PROBLEM REQUIREMENTS:
Wherever the string "field" shows up in the material below, copy that line.

┌──

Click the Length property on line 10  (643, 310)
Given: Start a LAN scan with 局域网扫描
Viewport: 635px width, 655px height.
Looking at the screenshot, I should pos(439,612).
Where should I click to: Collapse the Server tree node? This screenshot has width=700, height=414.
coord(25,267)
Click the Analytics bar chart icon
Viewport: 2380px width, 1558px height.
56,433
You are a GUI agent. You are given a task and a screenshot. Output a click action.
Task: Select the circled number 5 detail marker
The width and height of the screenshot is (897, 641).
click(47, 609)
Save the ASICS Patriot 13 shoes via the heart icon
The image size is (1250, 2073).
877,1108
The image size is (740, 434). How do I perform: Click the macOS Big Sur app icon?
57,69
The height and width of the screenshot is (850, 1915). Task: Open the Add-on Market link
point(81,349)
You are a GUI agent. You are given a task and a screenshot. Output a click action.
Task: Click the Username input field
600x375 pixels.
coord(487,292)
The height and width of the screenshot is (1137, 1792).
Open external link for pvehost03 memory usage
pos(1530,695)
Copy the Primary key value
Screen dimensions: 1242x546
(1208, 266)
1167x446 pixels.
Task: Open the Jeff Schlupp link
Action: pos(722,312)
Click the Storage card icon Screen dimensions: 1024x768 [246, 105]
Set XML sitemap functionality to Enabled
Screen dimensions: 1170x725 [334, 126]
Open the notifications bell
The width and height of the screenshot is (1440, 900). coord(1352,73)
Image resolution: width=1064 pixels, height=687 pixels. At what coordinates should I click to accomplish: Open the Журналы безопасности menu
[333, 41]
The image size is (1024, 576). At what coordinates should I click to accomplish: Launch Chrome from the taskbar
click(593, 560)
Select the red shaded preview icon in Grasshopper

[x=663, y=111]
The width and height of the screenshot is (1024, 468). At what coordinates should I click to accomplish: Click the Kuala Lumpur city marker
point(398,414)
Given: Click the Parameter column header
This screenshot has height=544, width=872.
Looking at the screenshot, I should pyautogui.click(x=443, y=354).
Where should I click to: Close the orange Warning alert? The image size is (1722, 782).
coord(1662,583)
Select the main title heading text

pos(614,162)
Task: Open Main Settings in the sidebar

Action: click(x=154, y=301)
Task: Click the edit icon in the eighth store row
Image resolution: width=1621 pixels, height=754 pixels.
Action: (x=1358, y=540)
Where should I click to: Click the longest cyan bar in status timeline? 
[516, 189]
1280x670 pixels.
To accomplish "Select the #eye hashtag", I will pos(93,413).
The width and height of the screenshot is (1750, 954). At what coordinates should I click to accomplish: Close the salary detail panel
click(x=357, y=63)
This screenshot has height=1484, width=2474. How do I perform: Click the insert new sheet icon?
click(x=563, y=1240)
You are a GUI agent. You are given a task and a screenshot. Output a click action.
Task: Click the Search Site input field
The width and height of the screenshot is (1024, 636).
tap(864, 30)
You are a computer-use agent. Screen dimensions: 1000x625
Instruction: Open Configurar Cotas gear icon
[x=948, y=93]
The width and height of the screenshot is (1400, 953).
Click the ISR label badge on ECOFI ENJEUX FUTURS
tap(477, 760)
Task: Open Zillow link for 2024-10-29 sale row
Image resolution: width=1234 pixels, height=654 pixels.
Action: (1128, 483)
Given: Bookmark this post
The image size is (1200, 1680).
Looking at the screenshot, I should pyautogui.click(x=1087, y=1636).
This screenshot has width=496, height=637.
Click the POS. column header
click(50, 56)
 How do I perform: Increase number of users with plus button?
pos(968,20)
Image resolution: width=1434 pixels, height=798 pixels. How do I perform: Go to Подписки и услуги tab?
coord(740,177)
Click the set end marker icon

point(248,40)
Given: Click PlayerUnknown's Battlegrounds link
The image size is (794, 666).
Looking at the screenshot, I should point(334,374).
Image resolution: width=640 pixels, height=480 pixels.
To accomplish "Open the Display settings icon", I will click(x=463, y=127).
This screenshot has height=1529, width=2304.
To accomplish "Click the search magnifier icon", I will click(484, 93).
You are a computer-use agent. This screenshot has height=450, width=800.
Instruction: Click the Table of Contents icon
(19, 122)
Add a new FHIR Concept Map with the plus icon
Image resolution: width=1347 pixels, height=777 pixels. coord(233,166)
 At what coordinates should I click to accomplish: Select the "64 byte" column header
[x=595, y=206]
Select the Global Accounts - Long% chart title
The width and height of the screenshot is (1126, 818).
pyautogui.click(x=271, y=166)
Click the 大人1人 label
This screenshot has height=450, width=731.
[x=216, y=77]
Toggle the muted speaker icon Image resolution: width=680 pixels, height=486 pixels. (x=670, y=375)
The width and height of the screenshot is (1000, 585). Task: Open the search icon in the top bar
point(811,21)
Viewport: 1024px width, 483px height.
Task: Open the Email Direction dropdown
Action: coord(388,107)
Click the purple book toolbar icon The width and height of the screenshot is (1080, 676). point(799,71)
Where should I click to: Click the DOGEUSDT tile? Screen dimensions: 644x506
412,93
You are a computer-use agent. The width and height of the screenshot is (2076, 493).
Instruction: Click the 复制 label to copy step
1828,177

└──

ANSWER BELOW:
Task: Click the Username input field
Task: Click the Search Site input field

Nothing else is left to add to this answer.